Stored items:
════════════════

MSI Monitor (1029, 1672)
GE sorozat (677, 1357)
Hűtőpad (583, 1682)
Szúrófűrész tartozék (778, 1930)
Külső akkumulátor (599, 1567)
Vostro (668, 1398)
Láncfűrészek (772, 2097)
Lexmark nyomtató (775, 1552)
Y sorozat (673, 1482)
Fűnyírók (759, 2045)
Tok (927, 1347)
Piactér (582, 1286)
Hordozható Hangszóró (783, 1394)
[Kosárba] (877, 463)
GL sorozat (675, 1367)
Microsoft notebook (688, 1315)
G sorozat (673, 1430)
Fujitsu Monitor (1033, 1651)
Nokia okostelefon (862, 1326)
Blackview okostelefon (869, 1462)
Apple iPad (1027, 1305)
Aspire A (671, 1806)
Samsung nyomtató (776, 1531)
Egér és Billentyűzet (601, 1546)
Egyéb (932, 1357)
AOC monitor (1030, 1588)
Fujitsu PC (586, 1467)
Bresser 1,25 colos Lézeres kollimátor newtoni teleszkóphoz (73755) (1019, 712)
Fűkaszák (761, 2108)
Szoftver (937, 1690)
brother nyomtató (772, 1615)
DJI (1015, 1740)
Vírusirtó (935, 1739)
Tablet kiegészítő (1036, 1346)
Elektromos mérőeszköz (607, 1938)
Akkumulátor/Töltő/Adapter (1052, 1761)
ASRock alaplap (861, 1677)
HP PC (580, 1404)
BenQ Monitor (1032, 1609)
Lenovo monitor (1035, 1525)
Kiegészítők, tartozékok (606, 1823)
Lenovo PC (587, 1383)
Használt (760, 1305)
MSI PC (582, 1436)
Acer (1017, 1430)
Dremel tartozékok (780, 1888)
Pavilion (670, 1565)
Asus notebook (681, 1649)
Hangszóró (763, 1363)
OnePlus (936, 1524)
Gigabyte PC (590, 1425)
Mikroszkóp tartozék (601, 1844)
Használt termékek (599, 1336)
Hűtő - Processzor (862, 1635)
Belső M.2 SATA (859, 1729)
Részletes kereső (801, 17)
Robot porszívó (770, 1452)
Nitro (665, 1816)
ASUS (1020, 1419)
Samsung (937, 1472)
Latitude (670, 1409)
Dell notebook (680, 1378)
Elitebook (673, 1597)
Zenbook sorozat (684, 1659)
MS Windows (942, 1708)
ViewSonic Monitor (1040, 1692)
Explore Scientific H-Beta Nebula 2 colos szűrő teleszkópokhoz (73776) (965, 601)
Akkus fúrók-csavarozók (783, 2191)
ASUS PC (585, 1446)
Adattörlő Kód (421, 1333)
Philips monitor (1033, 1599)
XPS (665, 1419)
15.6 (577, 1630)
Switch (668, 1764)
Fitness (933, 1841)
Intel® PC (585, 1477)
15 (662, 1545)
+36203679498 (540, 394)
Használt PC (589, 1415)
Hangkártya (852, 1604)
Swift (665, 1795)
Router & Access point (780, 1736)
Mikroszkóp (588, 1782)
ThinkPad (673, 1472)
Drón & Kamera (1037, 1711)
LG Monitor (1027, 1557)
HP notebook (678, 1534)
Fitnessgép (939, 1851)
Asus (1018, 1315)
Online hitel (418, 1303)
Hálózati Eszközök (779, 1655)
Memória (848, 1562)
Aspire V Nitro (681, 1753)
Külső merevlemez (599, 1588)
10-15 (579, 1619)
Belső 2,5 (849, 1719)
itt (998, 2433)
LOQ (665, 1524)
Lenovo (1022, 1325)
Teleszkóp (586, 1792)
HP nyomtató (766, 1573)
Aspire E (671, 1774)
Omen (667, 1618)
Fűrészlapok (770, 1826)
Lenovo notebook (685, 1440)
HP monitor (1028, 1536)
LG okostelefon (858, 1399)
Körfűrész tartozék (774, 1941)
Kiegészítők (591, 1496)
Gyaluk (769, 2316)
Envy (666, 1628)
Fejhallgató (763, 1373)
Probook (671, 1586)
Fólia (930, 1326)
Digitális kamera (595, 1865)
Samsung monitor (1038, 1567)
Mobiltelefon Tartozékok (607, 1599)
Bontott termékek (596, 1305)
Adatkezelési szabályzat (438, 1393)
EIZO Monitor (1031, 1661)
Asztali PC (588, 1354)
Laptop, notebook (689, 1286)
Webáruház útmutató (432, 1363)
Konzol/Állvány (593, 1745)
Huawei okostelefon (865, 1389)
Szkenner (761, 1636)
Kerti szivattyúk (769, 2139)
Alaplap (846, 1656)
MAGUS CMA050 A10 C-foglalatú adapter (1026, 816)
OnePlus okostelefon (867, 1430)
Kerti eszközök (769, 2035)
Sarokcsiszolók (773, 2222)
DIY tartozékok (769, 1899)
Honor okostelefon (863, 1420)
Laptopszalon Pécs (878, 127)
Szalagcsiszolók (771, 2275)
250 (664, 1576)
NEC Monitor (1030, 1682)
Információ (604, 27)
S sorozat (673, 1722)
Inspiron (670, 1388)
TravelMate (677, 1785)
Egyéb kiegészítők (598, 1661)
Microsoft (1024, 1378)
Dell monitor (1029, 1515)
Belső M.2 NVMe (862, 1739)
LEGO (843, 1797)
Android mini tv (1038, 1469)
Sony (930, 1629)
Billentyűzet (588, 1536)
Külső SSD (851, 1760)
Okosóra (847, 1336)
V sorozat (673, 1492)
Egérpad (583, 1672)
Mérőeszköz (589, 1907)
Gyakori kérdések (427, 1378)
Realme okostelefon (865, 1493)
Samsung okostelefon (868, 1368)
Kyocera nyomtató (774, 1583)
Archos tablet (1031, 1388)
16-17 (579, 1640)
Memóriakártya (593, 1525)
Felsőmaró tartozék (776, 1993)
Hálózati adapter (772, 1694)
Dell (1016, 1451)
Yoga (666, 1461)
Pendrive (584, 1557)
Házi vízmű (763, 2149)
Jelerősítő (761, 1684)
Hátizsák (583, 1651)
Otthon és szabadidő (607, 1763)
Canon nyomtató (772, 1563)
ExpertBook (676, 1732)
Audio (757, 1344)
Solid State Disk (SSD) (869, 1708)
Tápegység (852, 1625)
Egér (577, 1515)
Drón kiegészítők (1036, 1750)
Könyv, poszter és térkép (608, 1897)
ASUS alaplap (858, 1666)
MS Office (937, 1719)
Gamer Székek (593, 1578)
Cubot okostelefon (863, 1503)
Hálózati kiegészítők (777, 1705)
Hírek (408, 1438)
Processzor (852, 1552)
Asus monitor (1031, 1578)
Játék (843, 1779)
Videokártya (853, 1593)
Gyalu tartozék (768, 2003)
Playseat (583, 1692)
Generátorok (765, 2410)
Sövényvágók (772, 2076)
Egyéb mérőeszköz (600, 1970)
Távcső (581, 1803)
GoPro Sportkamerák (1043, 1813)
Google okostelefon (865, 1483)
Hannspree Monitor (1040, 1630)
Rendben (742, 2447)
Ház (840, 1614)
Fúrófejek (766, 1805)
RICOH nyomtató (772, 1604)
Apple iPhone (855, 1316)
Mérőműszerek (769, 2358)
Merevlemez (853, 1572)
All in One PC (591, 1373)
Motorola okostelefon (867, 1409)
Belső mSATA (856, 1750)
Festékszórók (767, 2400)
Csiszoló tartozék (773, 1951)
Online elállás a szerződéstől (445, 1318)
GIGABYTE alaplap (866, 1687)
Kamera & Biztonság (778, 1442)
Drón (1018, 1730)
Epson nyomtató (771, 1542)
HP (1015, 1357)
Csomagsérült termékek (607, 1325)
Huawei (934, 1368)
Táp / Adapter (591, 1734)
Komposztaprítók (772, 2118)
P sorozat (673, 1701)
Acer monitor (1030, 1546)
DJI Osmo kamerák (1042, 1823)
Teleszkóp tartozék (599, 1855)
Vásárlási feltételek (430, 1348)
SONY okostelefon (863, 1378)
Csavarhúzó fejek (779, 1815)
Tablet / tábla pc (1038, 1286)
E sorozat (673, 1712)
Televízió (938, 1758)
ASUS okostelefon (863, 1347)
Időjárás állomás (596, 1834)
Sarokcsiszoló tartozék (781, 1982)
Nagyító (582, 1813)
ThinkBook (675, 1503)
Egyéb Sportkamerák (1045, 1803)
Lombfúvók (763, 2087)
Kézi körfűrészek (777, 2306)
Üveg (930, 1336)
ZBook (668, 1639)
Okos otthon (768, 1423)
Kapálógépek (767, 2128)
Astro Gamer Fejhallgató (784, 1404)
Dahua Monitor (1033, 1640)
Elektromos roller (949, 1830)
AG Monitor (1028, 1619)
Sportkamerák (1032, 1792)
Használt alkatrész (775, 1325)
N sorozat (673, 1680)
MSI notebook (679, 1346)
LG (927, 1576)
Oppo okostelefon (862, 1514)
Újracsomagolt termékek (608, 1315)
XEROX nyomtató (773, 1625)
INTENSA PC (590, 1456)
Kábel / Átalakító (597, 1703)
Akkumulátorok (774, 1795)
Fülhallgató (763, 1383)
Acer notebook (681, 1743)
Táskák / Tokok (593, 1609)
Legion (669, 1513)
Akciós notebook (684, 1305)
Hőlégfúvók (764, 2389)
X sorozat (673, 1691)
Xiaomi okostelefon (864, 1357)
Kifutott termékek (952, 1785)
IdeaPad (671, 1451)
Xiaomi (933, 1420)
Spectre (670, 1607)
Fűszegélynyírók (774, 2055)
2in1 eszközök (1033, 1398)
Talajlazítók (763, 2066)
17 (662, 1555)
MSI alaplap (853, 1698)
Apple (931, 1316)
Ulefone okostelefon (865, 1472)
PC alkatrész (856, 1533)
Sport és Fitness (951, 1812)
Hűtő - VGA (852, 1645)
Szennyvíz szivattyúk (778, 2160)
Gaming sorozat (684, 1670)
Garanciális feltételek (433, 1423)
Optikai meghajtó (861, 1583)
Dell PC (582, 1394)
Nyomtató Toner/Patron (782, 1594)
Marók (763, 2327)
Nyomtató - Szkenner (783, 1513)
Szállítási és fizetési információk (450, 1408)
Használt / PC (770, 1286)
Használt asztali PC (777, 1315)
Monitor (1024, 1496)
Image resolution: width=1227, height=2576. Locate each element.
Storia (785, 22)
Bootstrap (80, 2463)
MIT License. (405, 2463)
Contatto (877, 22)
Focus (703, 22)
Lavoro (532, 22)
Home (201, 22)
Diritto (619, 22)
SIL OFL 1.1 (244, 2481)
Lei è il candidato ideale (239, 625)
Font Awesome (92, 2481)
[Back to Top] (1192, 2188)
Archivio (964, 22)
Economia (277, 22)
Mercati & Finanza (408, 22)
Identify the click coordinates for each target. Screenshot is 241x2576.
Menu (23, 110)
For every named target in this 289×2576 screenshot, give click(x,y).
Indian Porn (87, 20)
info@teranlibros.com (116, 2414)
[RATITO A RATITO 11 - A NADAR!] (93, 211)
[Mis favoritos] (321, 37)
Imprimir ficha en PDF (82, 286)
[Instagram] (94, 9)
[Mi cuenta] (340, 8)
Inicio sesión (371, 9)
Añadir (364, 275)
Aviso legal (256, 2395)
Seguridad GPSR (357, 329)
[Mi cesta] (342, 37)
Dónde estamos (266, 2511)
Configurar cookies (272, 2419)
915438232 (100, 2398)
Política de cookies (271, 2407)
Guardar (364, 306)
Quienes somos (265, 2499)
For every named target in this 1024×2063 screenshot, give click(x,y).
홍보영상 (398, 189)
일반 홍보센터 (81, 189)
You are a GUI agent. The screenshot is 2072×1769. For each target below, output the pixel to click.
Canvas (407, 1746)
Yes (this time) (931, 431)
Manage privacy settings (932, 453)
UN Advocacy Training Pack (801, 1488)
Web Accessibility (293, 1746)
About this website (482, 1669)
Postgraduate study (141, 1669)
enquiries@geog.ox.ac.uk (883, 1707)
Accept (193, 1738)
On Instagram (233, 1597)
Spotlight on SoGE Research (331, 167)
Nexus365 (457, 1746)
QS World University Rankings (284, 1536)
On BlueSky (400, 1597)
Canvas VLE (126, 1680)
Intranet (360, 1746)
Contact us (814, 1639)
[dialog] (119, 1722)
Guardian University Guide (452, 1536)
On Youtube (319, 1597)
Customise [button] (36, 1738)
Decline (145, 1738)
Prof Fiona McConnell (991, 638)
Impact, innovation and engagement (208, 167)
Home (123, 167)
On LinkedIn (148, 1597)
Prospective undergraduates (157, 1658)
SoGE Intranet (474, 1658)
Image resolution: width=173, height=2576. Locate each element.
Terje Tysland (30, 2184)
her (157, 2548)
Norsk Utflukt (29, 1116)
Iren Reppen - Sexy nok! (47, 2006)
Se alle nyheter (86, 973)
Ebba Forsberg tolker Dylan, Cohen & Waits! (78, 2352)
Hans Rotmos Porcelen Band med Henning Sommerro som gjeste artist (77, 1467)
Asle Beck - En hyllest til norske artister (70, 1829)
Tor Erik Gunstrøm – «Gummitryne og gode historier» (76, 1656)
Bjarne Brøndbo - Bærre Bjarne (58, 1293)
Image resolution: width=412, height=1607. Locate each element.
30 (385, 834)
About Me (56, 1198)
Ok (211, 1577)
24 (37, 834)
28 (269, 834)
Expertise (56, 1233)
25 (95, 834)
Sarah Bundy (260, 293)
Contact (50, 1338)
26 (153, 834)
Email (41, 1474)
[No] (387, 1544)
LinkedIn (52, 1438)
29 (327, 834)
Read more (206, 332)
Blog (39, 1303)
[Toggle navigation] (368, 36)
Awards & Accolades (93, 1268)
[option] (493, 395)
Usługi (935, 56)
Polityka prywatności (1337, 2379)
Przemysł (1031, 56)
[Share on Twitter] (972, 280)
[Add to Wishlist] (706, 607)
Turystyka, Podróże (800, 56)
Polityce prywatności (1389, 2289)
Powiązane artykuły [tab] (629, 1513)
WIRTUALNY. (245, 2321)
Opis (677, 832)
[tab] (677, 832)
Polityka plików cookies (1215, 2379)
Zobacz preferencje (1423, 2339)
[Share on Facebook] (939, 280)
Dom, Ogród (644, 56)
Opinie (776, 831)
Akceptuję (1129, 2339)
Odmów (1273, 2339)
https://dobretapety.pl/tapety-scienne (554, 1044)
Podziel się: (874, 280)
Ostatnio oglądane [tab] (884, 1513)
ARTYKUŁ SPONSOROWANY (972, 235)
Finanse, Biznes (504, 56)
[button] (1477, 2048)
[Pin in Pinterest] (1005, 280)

════════════════

> [Aim of the task] From the records above, return each line where "prywatności" occurs.

> [Written solution]
Polityka prywatności (1337, 2379)
Polityce prywatności (1389, 2289)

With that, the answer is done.